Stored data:

• • •

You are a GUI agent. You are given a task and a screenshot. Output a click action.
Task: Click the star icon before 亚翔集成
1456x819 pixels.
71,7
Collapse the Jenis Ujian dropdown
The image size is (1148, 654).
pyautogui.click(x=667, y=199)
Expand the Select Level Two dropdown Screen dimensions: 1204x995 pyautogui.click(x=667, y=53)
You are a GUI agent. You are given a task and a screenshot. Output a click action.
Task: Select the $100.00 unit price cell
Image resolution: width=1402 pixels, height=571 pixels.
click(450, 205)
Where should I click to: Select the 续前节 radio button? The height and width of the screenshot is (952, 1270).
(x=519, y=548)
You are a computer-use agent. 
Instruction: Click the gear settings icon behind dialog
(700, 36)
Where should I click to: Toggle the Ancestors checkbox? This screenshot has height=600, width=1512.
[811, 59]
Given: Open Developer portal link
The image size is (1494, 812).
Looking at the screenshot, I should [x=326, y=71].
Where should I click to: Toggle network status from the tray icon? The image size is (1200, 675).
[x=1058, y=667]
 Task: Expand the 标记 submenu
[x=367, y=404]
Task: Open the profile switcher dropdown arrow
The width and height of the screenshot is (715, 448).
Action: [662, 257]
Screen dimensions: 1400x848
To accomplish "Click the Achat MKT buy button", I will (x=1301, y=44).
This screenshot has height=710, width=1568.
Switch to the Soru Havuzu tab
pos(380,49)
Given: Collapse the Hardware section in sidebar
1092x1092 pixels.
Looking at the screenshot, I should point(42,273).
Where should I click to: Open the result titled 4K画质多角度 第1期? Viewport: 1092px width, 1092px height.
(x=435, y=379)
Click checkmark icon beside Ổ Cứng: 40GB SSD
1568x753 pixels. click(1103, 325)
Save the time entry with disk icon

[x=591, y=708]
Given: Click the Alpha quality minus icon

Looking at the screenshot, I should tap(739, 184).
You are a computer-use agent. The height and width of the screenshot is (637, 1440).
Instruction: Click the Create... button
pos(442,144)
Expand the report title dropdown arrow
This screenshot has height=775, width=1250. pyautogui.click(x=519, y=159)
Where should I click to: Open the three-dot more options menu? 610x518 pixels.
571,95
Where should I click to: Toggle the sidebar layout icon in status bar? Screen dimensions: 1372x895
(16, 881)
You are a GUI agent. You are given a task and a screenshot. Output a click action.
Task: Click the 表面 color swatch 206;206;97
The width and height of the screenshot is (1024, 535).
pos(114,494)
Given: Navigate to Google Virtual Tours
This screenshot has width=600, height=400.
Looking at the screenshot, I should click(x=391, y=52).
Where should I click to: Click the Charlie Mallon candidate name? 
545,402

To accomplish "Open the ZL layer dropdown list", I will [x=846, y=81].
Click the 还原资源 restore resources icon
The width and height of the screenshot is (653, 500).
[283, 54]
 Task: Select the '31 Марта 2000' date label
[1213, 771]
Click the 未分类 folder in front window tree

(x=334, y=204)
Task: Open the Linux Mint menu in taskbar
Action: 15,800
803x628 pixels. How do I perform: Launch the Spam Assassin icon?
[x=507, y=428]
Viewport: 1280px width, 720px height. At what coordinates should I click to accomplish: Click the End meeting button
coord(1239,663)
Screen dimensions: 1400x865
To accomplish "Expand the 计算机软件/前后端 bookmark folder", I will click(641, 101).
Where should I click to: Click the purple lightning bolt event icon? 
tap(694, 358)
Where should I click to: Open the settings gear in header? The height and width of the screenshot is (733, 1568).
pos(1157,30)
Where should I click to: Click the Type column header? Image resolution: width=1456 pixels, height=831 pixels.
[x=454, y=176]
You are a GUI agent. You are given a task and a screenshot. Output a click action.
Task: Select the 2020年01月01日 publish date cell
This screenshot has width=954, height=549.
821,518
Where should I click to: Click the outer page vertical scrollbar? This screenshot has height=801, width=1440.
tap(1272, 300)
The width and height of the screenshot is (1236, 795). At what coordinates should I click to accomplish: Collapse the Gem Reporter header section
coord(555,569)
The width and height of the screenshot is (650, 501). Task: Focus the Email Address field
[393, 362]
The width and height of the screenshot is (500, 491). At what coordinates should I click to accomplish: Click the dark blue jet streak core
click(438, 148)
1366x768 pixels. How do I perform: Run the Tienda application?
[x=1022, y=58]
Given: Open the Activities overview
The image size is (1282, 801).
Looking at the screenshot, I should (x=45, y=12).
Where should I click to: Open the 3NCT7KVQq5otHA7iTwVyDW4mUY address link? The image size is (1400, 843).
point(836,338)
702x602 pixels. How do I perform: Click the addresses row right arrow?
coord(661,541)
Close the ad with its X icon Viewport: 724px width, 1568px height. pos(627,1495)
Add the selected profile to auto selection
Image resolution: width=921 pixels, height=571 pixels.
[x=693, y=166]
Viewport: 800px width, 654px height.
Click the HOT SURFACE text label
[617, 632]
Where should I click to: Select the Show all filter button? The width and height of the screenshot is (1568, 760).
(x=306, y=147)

• • •

Restate the whole set of entries exactly.

You are a GUI agent. You are given a task and a screenshot. Output a click action.
Task: Click the star icon before 亚翔集成
1456x819 pixels.
71,7
Collapse the Jenis Ujian dropdown
The image size is (1148, 654).
pyautogui.click(x=667, y=199)
Expand the Select Level Two dropdown Screen dimensions: 1204x995 pyautogui.click(x=667, y=53)
You are a GUI agent. You are given a task and a screenshot. Output a click action.
Task: Select the $100.00 unit price cell
Image resolution: width=1402 pixels, height=571 pixels.
click(450, 205)
Where should I click to: Select the 续前节 radio button? The height and width of the screenshot is (952, 1270).
(x=519, y=548)
You are a computer-use agent. 
Instruction: Click the gear settings icon behind dialog
(700, 36)
Where should I click to: Toggle the Ancestors checkbox? This screenshot has height=600, width=1512.
[811, 59]
Given: Open Developer portal link
The image size is (1494, 812).
Looking at the screenshot, I should [x=326, y=71].
Where should I click to: Toggle network status from the tray icon? The image size is (1200, 675).
[x=1058, y=667]
 Task: Expand the 标记 submenu
[x=367, y=404]
Task: Open the profile switcher dropdown arrow
The width and height of the screenshot is (715, 448).
Action: [662, 257]
Screen dimensions: 1400x848
To accomplish "Click the Achat MKT buy button", I will (x=1301, y=44).
This screenshot has height=710, width=1568.
Switch to the Soru Havuzu tab
pos(380,49)
Given: Collapse the Hardware section in sidebar
1092x1092 pixels.
Looking at the screenshot, I should point(42,273).
Where should I click to: Open the result titled 4K画质多角度 第1期? Viewport: 1092px width, 1092px height.
(x=435, y=379)
Click checkmark icon beside Ổ Cứng: 40GB SSD
1568x753 pixels. click(1103, 325)
Save the time entry with disk icon

[x=591, y=708]
Given: Click the Alpha quality minus icon

Looking at the screenshot, I should tap(739, 184).
You are a computer-use agent. The height and width of the screenshot is (637, 1440).
Instruction: Click the Create... button
pos(442,144)
Expand the report title dropdown arrow
This screenshot has height=775, width=1250. pyautogui.click(x=519, y=159)
Where should I click to: Open the three-dot more options menu? 610x518 pixels.
571,95
Where should I click to: Toggle the sidebar layout icon in status bar? Screen dimensions: 1372x895
(16, 881)
You are a GUI agent. You are given a task and a screenshot. Output a click action.
Task: Click the 表面 color swatch 206;206;97
The width and height of the screenshot is (1024, 535).
pos(114,494)
Given: Navigate to Google Virtual Tours
This screenshot has width=600, height=400.
Looking at the screenshot, I should click(x=391, y=52).
Where should I click to: Click the Charlie Mallon candidate name? 
545,402

To accomplish "Open the ZL layer dropdown list", I will [x=846, y=81].
Click the 还原资源 restore resources icon
The width and height of the screenshot is (653, 500).
[283, 54]
 Task: Select the '31 Марта 2000' date label
[1213, 771]
Click the 未分类 folder in front window tree

(x=334, y=204)
Task: Open the Linux Mint menu in taskbar
Action: 15,800
803x628 pixels. How do I perform: Launch the Spam Assassin icon?
[x=507, y=428]
Viewport: 1280px width, 720px height. At what coordinates should I click to accomplish: Click the End meeting button
coord(1239,663)
Screen dimensions: 1400x865
To accomplish "Expand the 计算机软件/前后端 bookmark folder", I will click(641, 101).
Where should I click to: Click the purple lightning bolt event icon? 
tap(694, 358)
Where should I click to: Open the settings gear in header? The height and width of the screenshot is (733, 1568).
pos(1157,30)
Where should I click to: Click the Type column header? Image resolution: width=1456 pixels, height=831 pixels.
[x=454, y=176]
You are a GUI agent. You are given a task and a screenshot. Output a click action.
Task: Select the 2020年01月01日 publish date cell
This screenshot has width=954, height=549.
821,518
Where should I click to: Click the outer page vertical scrollbar? This screenshot has height=801, width=1440.
tap(1272, 300)
The width and height of the screenshot is (1236, 795). At what coordinates should I click to accomplish: Collapse the Gem Reporter header section
coord(555,569)
The width and height of the screenshot is (650, 501). Task: Focus the Email Address field
[393, 362]
The width and height of the screenshot is (500, 491). At what coordinates should I click to accomplish: Click the dark blue jet streak core
click(438, 148)
1366x768 pixels. How do I perform: Run the Tienda application?
[x=1022, y=58]
Given: Open the Activities overview
The image size is (1282, 801).
Looking at the screenshot, I should (x=45, y=12).
Where should I click to: Open the 3NCT7KVQq5otHA7iTwVyDW4mUY address link? The image size is (1400, 843).
point(836,338)
702x602 pixels. How do I perform: Click the addresses row right arrow?
coord(661,541)
Close the ad with its X icon Viewport: 724px width, 1568px height. pos(627,1495)
Add the selected profile to auto selection
Image resolution: width=921 pixels, height=571 pixels.
[x=693, y=166]
Viewport: 800px width, 654px height.
Click the HOT SURFACE text label
[617, 632]
Where should I click to: Select the Show all filter button? The width and height of the screenshot is (1568, 760).
(x=306, y=147)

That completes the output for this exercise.